Opals need to be conditioned with oils or lotions.
This is a myth! Opals don't need to be treated with oil to keep them looking their best. Customers often tell me that their grandmothers told them to rub opal rings on their noses or foreheads, because the oil from their skin would help protect the opal. Another customer recently told me that she heard that opals should be rubbed with skin lotion. These are all myths! When an Australian opal is polished, it is sealed. Adding oils or lotions will not add life to your opal.
Applying oil or lotion to Ethiopian opal will actually absorb into the stone and discolor the opal and very often this cannot be reversed!
Opals can be bad luck.
Opal is the birthstone for October, so many customers have come to believe in the superstition that it is bad luck to own an opal when you are not born in October. I have also heard that it is bad luck to buy an opal for yourself. No matter when you are born or who buys the opal, the way I look at it, it is that opals were created by God for our enjoyment; to admire their beauty and the wonder of His creation.
I can't wear my opal in cold weather.
Being located in Wisconsin, where the winter temperatures can dip below 0°, we hear many customers express their concern for wearing opals out in the cold. Opal's sensitivity to cold is severely exaggerated, Australian opals can be left in the freezer for a week and come out fine. However, exposing your opal to extreme fluctuations between hot and cold may cause cracking, which is very similar to glass.
Opals need to be stored in water to prevent cracking.
This myth may have originated from the fact that wetting a cracked stone will hide the defects temporarily. Australian Opal is actually non-porous, meaning nothing can get into the stone, hence, adding water to it will effectively do nothing for your stone. The exception being Ethiopian opal, which is hydrophane and will absorb liquids, so it is best not to submerge the opal for any length of time.

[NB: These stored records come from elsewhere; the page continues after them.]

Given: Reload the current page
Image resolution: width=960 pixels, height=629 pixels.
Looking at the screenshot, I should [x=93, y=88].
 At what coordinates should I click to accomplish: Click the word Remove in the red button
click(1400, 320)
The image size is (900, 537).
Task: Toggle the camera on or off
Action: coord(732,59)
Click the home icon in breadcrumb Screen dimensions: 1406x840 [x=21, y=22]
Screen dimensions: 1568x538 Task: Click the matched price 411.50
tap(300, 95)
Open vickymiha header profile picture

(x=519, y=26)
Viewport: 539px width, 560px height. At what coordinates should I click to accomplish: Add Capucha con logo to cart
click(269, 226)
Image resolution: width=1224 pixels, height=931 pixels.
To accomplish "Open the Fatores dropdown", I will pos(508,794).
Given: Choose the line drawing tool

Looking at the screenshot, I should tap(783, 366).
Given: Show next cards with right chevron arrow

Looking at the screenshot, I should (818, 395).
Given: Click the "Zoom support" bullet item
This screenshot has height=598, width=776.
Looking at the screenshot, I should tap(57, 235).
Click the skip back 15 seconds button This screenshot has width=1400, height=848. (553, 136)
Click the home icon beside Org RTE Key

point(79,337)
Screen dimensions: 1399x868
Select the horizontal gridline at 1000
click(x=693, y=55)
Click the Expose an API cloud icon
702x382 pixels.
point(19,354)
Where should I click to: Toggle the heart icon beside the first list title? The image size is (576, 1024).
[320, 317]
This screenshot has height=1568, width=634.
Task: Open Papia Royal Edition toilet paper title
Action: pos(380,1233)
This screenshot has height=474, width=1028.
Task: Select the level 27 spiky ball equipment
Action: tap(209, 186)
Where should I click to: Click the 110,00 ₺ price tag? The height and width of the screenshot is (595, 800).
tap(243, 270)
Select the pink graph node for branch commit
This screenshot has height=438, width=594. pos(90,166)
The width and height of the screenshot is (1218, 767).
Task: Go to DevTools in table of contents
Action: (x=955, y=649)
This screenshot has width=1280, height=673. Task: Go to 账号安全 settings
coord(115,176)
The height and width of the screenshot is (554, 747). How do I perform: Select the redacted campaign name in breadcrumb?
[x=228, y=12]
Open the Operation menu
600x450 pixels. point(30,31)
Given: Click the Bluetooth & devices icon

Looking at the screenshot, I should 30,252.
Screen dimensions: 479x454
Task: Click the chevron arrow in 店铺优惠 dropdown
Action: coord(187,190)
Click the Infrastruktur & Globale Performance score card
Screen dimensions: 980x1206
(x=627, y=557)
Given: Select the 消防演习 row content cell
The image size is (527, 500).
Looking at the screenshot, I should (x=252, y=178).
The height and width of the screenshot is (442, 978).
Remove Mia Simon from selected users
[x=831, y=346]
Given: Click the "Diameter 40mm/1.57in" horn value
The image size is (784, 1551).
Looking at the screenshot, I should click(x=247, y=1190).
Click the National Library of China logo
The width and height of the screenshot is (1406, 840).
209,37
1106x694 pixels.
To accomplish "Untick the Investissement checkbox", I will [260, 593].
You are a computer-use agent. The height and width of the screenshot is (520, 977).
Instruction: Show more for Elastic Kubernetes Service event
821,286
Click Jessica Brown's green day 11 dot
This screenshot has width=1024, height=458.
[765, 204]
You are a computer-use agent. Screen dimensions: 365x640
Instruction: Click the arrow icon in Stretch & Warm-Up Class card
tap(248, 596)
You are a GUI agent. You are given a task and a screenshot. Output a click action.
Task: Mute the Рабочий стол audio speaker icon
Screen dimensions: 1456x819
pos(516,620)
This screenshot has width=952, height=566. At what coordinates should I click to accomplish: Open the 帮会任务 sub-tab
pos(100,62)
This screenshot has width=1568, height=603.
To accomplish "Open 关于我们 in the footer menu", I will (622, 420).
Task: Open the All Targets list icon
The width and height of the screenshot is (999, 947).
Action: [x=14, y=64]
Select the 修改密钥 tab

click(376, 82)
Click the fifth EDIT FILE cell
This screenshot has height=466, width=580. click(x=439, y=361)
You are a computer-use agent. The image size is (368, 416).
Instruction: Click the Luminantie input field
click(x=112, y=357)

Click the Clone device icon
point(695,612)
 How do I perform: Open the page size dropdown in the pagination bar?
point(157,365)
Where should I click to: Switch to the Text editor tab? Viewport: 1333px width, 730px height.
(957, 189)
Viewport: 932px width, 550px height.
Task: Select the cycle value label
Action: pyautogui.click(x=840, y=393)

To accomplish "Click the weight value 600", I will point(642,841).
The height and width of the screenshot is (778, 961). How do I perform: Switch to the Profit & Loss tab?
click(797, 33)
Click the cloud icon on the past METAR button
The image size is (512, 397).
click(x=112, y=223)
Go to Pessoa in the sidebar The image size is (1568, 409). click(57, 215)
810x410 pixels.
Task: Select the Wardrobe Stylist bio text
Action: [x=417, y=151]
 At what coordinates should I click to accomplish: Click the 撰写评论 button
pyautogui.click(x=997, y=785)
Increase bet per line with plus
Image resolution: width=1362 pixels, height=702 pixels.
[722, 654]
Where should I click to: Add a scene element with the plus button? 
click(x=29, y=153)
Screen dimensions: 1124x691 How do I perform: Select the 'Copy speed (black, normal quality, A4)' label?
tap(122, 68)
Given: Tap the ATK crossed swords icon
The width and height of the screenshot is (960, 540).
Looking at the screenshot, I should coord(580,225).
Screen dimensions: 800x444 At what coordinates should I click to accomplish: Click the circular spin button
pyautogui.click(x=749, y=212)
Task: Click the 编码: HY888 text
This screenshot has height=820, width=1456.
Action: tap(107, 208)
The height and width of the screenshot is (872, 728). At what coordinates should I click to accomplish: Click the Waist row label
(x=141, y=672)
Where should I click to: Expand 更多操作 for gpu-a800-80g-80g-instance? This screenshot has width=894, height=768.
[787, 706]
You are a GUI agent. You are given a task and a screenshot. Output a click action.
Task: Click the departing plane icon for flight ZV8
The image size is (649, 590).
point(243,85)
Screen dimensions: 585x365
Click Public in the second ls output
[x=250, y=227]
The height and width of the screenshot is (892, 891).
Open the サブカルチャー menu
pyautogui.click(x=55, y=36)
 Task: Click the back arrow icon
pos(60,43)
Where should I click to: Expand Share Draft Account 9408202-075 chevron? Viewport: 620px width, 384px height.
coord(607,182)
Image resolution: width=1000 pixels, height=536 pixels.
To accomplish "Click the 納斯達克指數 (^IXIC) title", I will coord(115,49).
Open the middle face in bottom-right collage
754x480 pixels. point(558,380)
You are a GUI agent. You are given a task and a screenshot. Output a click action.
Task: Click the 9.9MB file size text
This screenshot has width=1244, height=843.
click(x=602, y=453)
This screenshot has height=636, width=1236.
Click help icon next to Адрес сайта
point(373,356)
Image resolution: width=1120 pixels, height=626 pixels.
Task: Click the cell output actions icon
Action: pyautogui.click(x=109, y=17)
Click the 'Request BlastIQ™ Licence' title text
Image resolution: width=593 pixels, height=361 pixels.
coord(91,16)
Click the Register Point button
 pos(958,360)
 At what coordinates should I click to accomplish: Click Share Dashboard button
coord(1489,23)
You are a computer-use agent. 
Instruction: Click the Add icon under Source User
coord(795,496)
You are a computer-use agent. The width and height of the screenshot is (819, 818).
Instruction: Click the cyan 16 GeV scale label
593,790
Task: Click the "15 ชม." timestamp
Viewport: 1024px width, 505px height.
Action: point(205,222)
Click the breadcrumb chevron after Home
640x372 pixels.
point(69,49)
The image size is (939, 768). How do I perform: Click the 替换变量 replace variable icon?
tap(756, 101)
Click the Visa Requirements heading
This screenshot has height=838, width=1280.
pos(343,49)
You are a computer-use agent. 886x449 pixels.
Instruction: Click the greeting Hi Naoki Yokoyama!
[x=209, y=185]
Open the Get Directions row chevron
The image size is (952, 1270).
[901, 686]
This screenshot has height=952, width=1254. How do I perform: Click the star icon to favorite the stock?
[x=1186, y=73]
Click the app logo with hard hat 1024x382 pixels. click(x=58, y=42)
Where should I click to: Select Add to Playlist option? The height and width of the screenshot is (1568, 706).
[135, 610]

A common use for water with opals is that there is actually a film on the rough opal that hides the color, so Dennis keeps rough opal in a plastic bag with water, which allows you to see the colors versus when they are dry. Once opal is cut and polished, the shine and color is much more noticeable without having to wet the opal
That's a fire opal right?
Several people call an opal "fire opal" if there is red color in the opal, but the only opal that technically goes by that name is Mexican Fire Opal. This type of opal typically has a red or red-orange base color and can be found with red/green play of color. Some Mexican opal forms a more translucent, or crystal, structure with a wider range of color play.
Opals are very fragile.
There are many customers, and visitors, that tell us that opals are a very fragile stone because that's what they have been told by several sources. Yes, opal is more fragile than most gemstones but it is not as fragile as people think. Opal is roughly the same hardness as glass, coming in between 5.5 and 6.5 on the Mohs hardness scale; turquoise is comparable at 5 to 6 on the hardness scale.
The Opal Man never sleeps.
Yes, that is the store light on at 2a.m. and The Opal Man, Dennis, is hard at work on making some amazing new opal pieces. It's times like this that make people think that The Opal Man does not sleep. What you don't see is him taking a quick cat nap in his chair between sessions on the stone cutting wheel.